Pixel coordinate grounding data
***
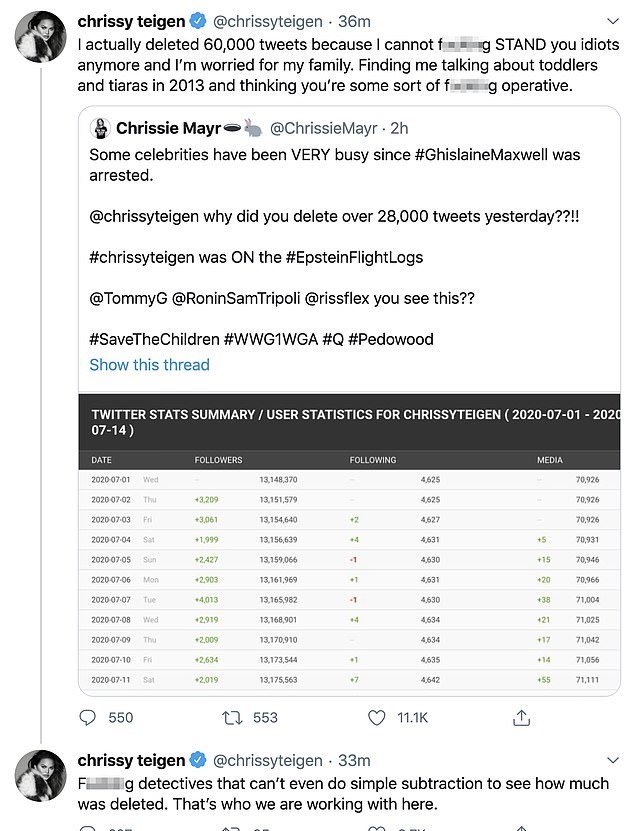Click the Show this thread link
634x831 pixels.
point(149,365)
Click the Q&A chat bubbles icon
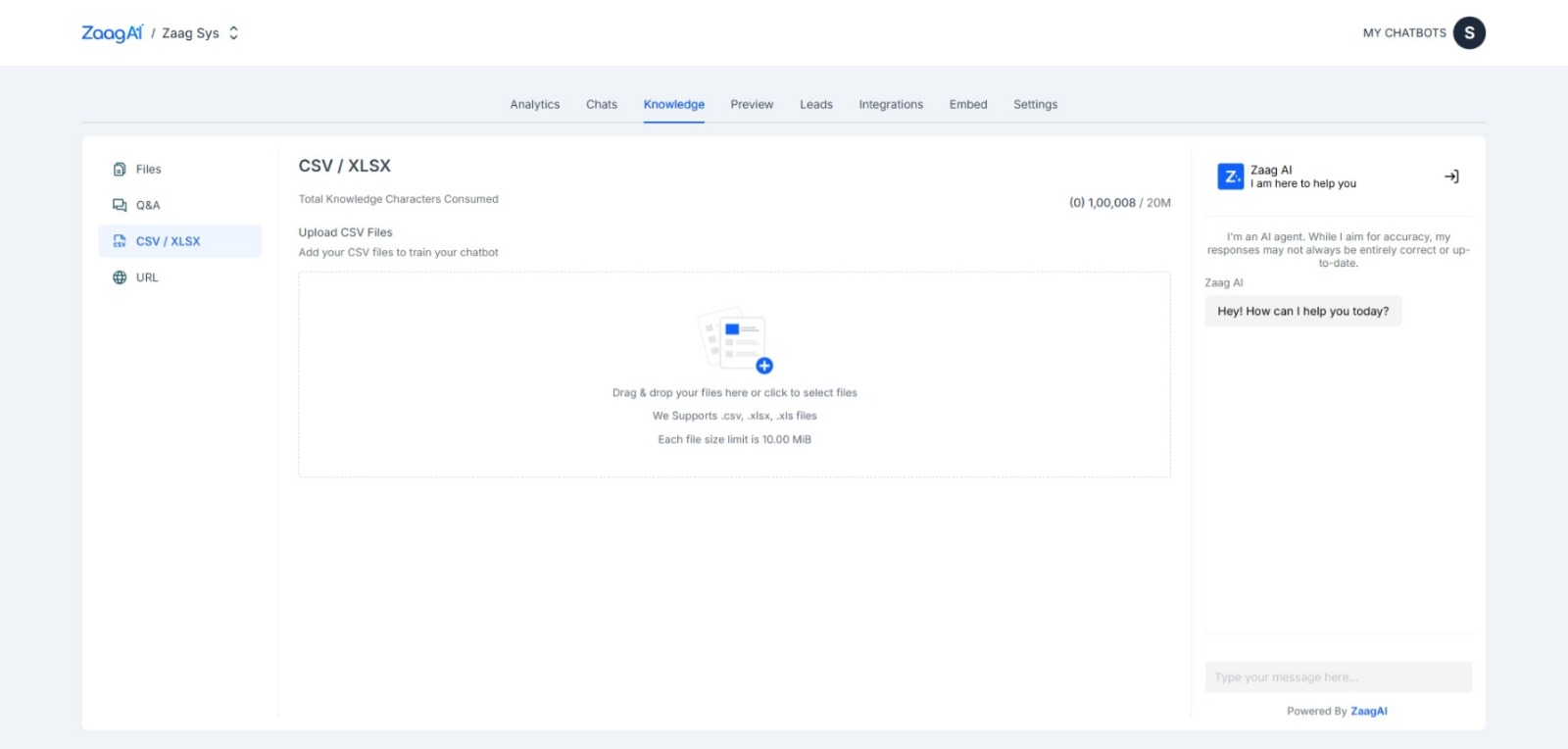 pos(120,206)
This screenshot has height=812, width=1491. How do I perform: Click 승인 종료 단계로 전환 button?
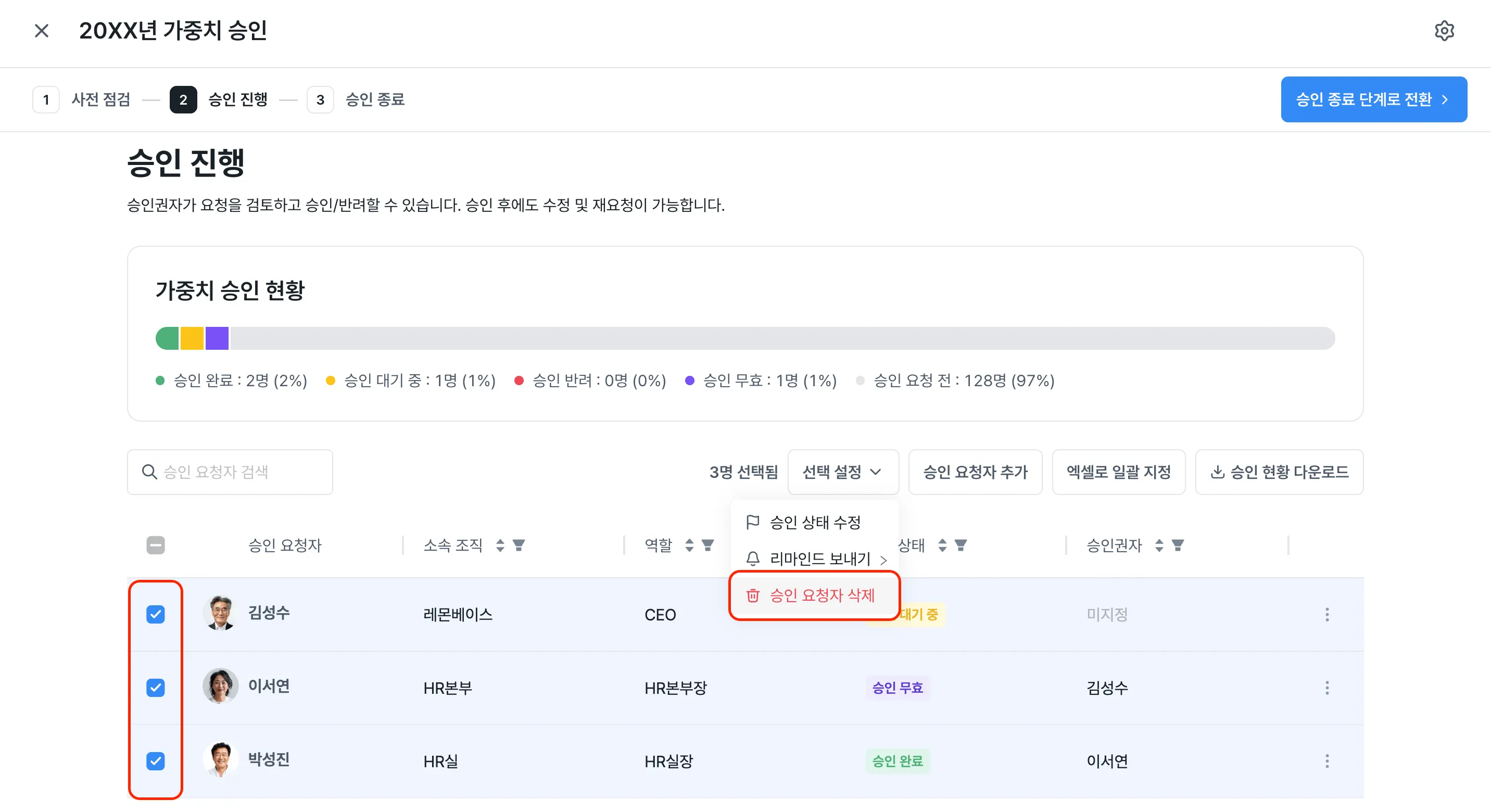click(x=1373, y=99)
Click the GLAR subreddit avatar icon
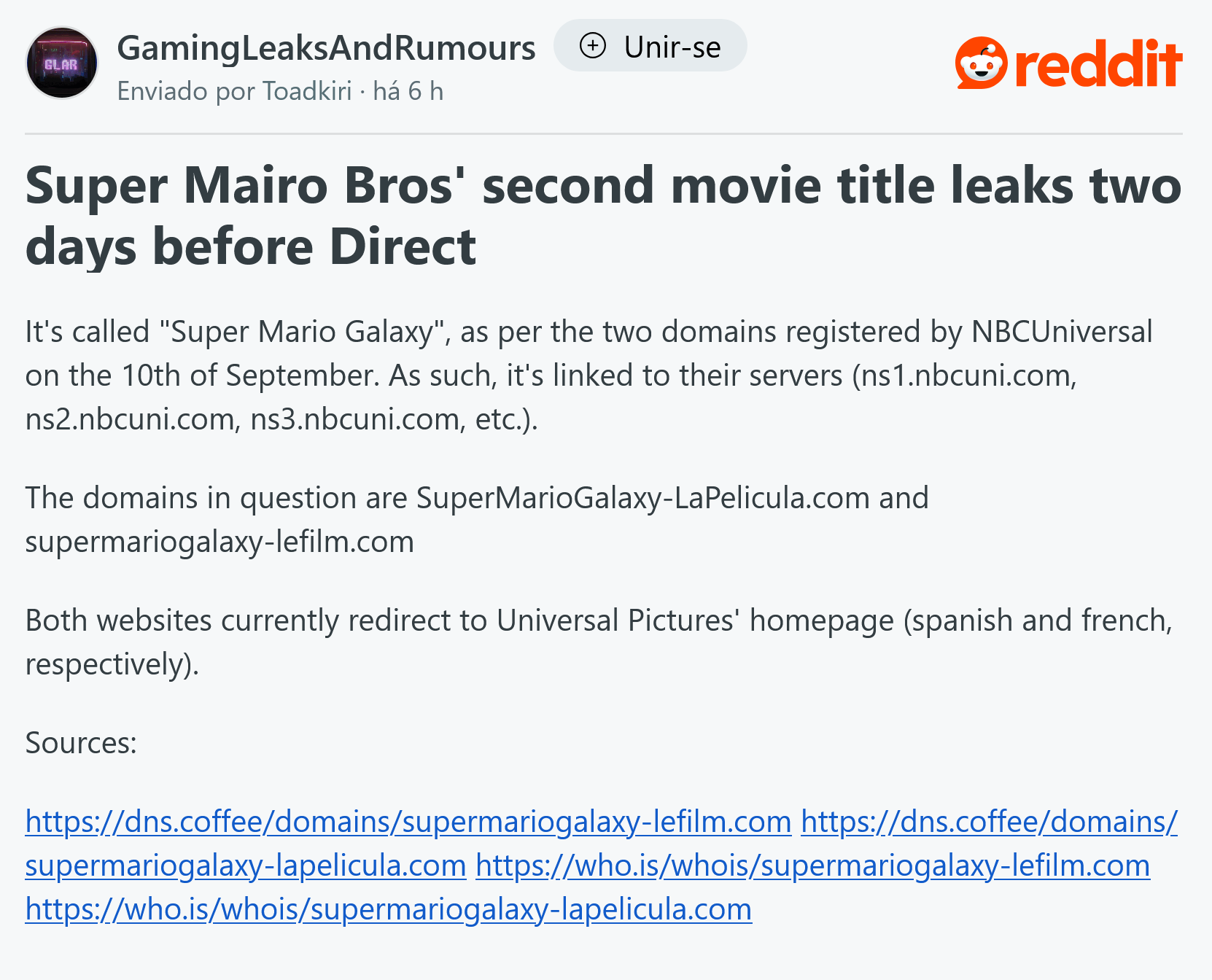Viewport: 1212px width, 980px height. (62, 63)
***
# Try it
What you write must match, line for line, the lines from the one with "Click the Q&A chat bubbles icon" through the last line of the data above, minus the pictures.

# Exercise result
Click the Q&A chat bubbles icon
 pos(120,206)
This screenshot has height=812, width=1491. How do I perform: Click 승인 종료 단계로 전환 button?
click(x=1373, y=99)
Click the GLAR subreddit avatar icon
Viewport: 1212px width, 980px height. (62, 63)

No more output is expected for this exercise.